* _What is being asked_: Scale the part of the listing that opens with the line containing "Screen dimensions: 925x730" and closes with the line containing "Action: pyautogui.click(x=71, y=520)", both included. Rewrite every line with its request, multiply only the answer coordinates by 1.95, round to whole numbers with halves going up, and leave out the pictures.

* _Entries shown_:
******************************

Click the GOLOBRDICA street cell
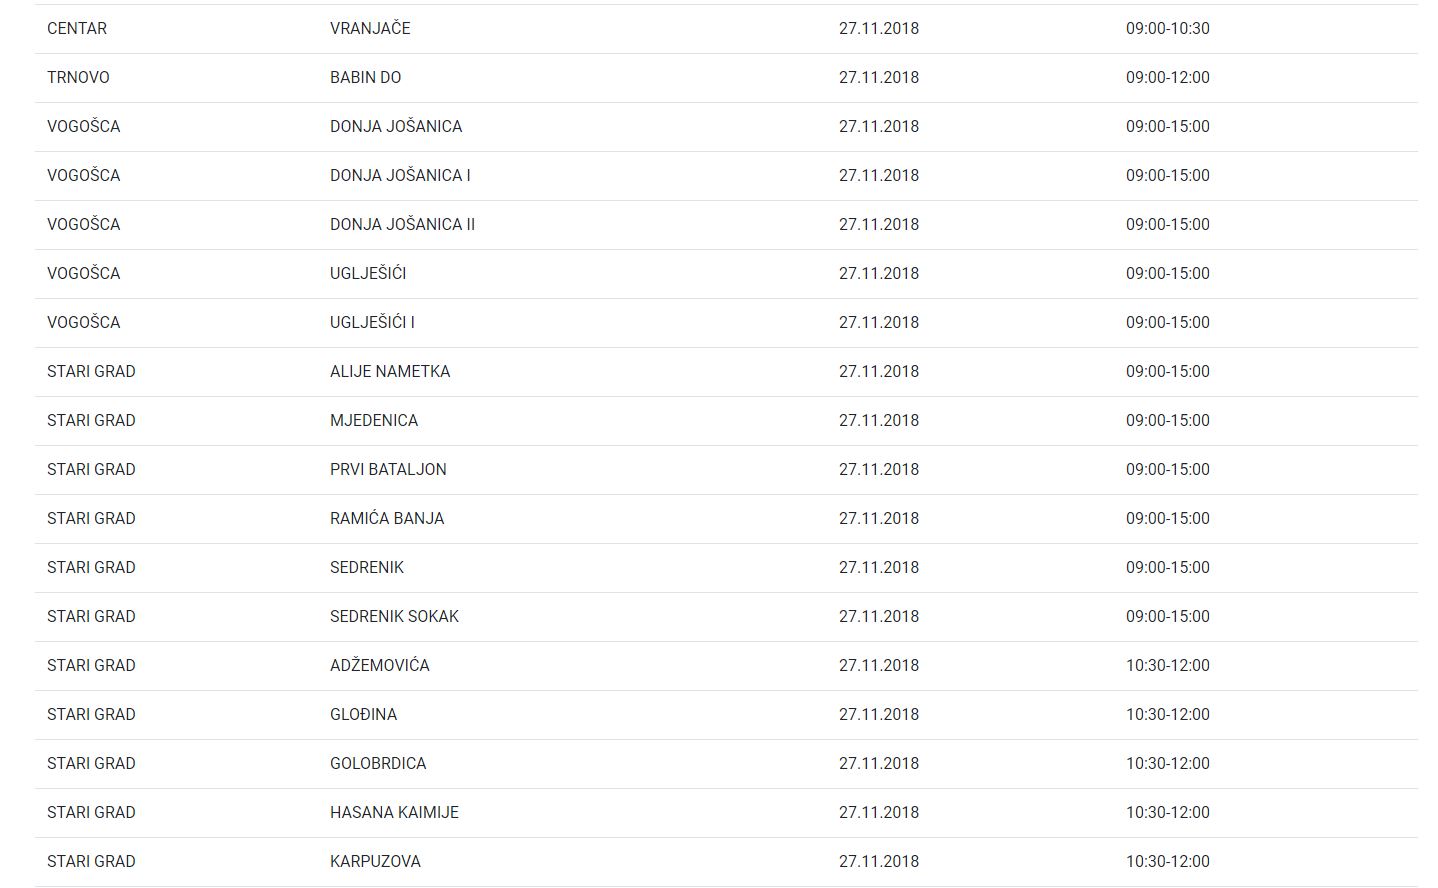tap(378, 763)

******************************

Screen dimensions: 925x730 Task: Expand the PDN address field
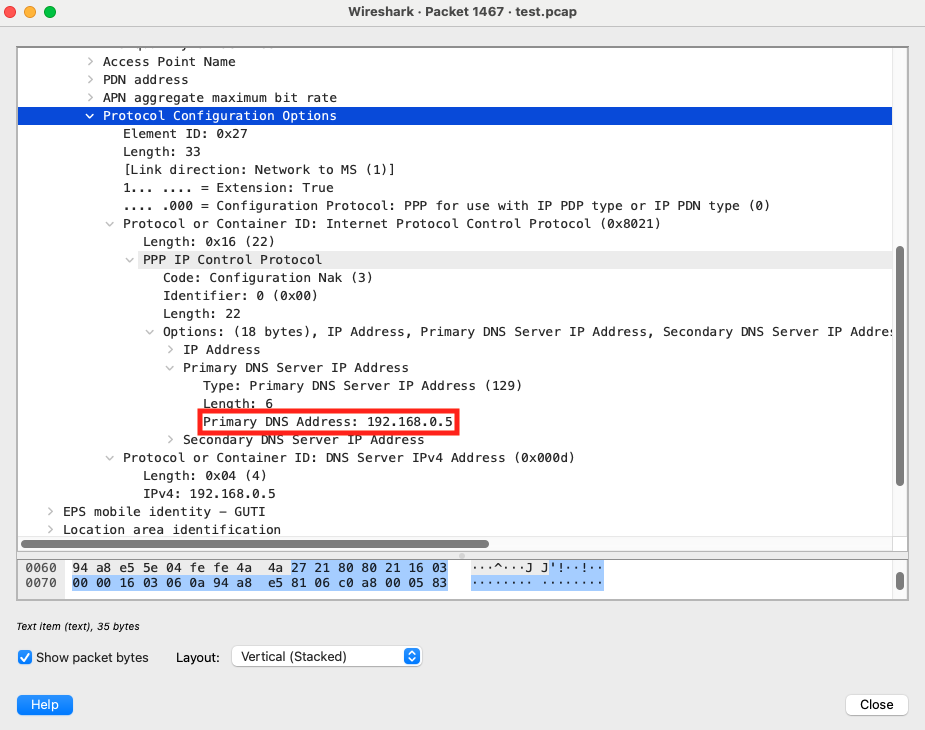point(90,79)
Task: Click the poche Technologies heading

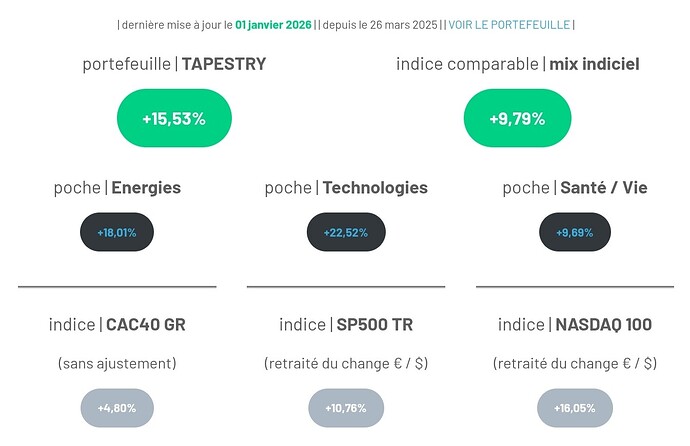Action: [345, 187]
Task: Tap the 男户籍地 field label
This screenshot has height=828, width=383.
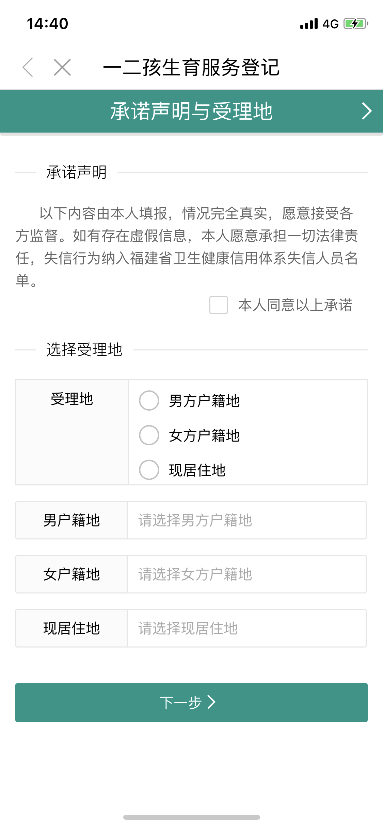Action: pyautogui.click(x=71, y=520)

******************************

* _Expected output_:
Screen dimensions: 925x730 Task: Expand the PDN address field
point(176,154)
Task: Click the poche Technologies heading

Action: [673, 365]
Task: Tap the 男户籍地 field label
This screenshot has height=828, width=383.
Action: pyautogui.click(x=138, y=1014)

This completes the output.